Assessment: In the presentations, students will detail the chronology of the history of rubber and demonstrate a depth of knowledge on three key points. Students will also identify possible relationships between events on their timeline.
Teacher may show the animation film, "A Brief History of Rubber," found on the AGPA website. Additionally, students will further investigate online, outside of class, a specific individual or event discussed in class.
Assessment: Students will write a short background sketch of the individual or event researched. The requirements of this assessment should be modified for the specific goals of the teacher.
Best Teaching Practices
- Inquiry Approaches
- Communication Skills
Alignment with Standards
- 5-ESS3-1 Obtain and combine information about ways individual communities can use science ideas to protect the Earth's Resources and Environment.
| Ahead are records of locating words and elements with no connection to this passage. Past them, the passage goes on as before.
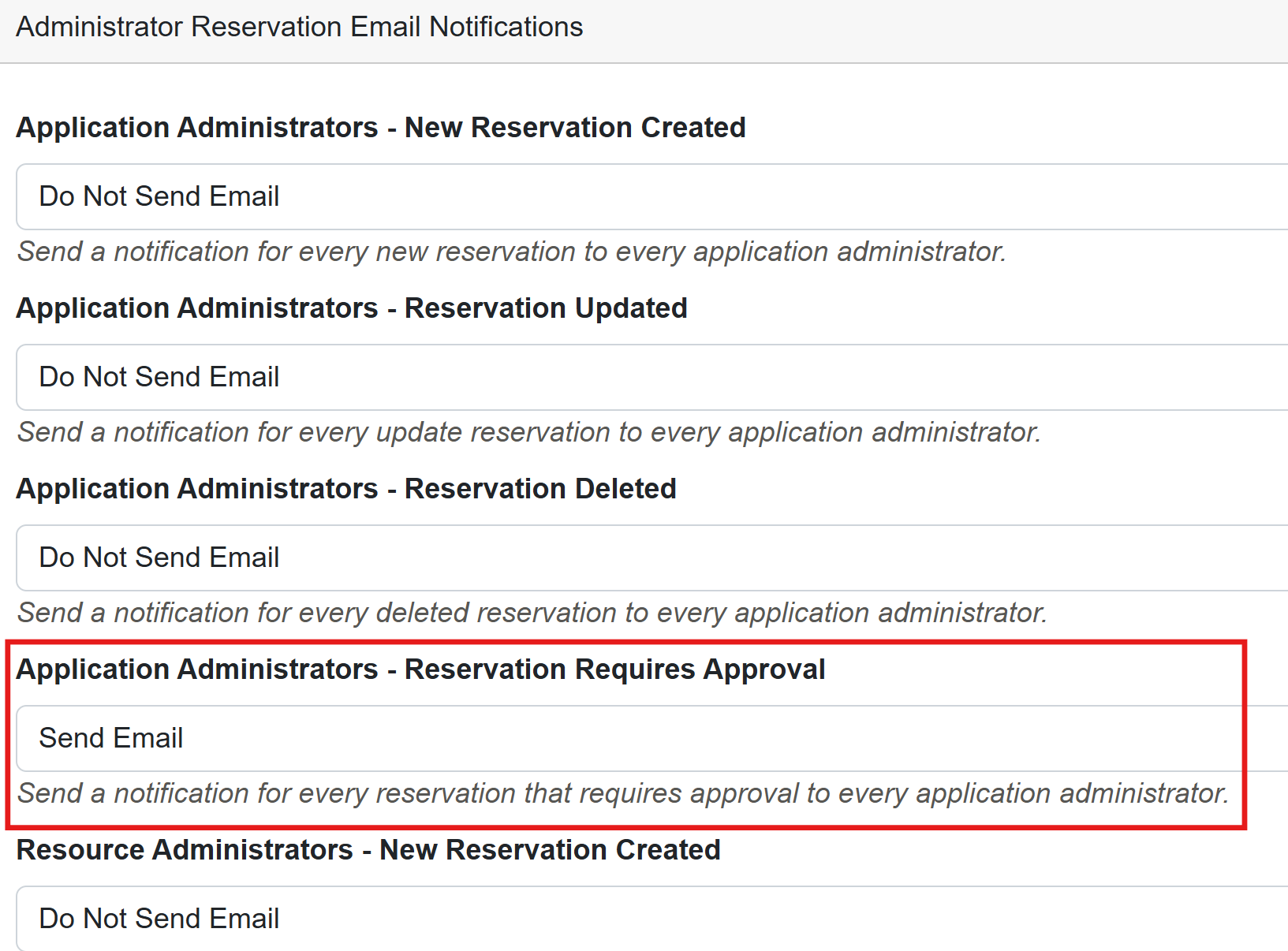The image size is (1288, 951).
Task: Click the help text about every deleted reservation
Action: point(532,613)
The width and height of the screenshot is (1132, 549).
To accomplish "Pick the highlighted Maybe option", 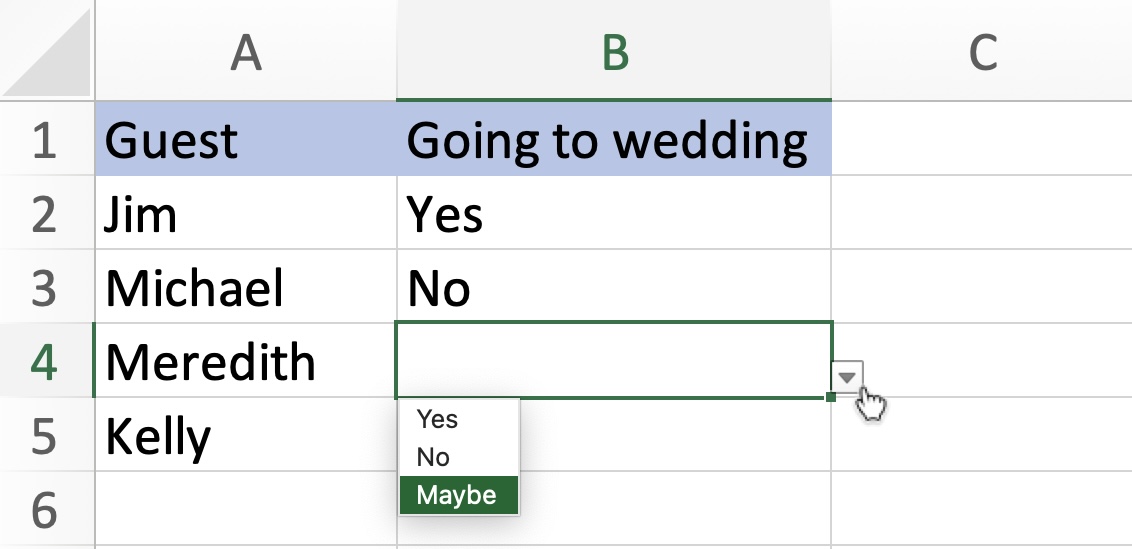I will pos(459,496).
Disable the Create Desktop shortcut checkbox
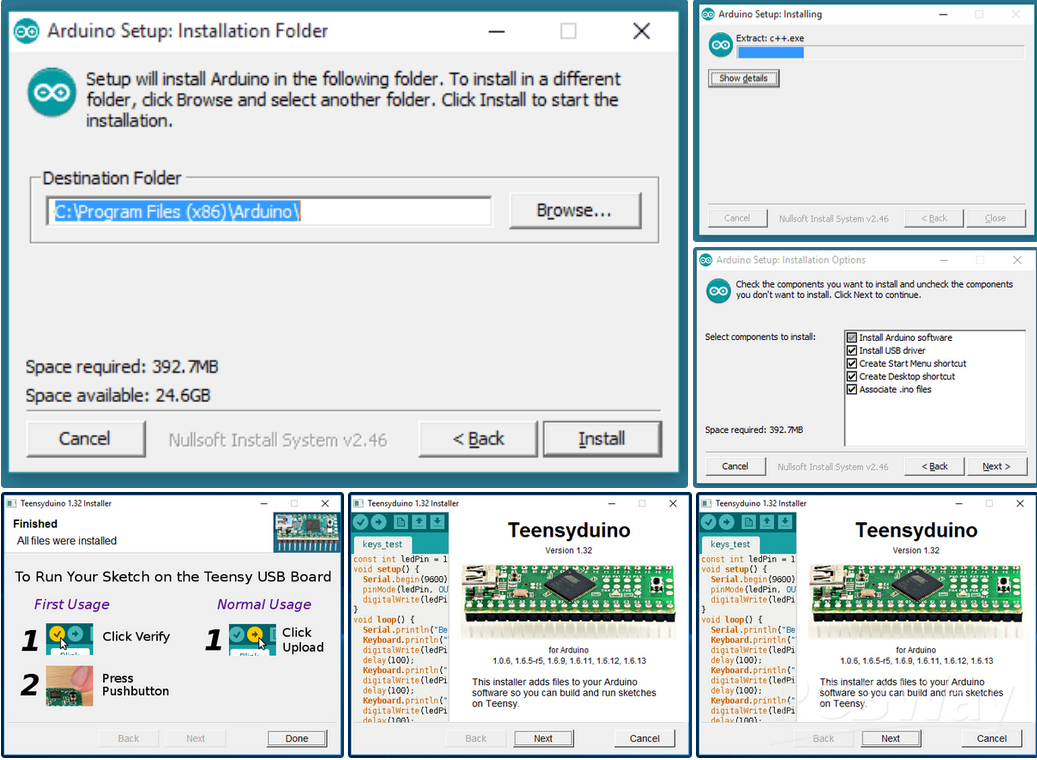This screenshot has width=1037, height=760. (852, 377)
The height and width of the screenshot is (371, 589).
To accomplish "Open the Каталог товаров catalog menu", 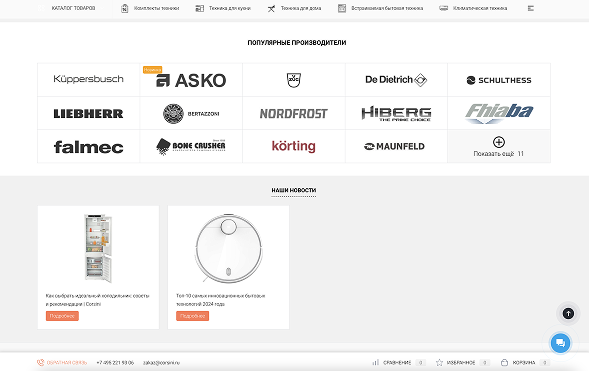I will (73, 8).
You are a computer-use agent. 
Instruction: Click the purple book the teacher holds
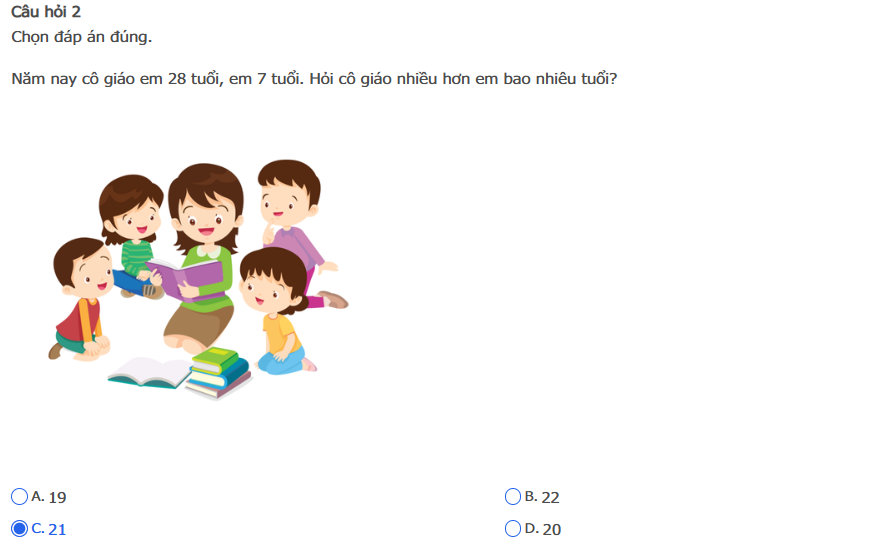[x=187, y=280]
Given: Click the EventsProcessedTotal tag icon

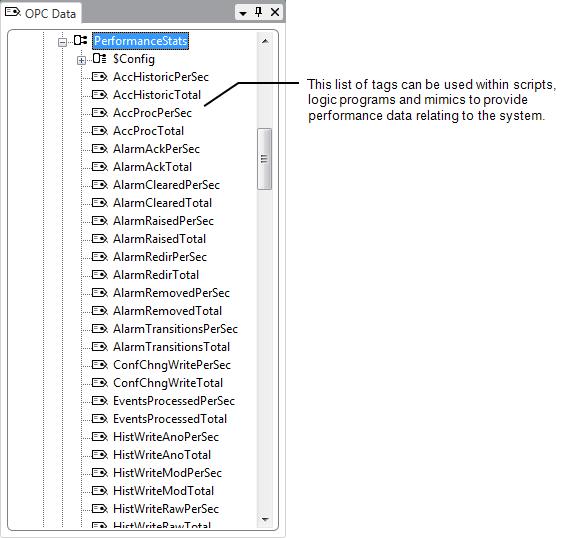Looking at the screenshot, I should coord(99,419).
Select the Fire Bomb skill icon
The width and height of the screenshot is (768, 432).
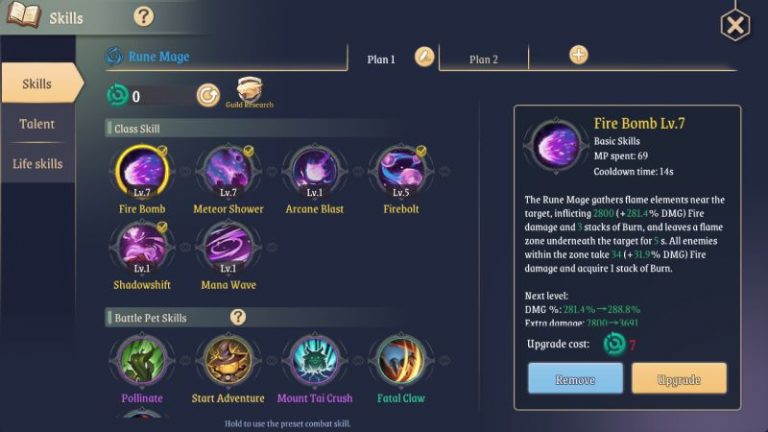pyautogui.click(x=142, y=171)
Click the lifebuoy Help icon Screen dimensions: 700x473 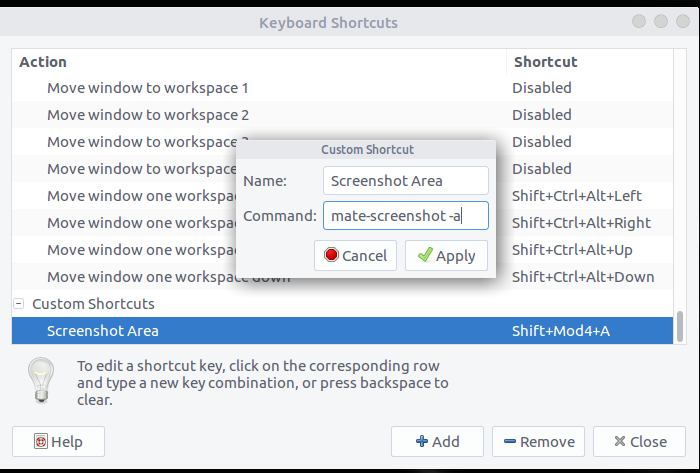[x=41, y=441]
- MS-PS1-3 Gather and make sense of information to describe that synthetic materials come from natural resources and impact society.
Common Core Standards:
- RI.5.1 Quote accurately from a text when explaining what the text says explicitly and when drawing inferences from the text.
- RI.5.7 Draw on information from multiple print or digital sources, demonstrating the ability to locate an answer to a question quickly or to solve a problem efficiently.
- II: Time, Continuity and Change Grades 5-8
- VIII: Science, Technology and Society Grades 5-8
- Social Studies, Grade 5 Indicator: Create timelines and identify possible relationships between events.
Teachers should familiarize themselves with the research worksheet. Timelines and other appropriate information can be found on (but should not be limited to) the following websites:
Ongoing throughout the learning cycle.
Grouping Suggestions: Two per group.
Pacing/Suggested Time: Research will take some students a full class period, if not longer. Two class periods may be needed for research and timeline construction. Allow for another class period for presentations and any ensuing discussion.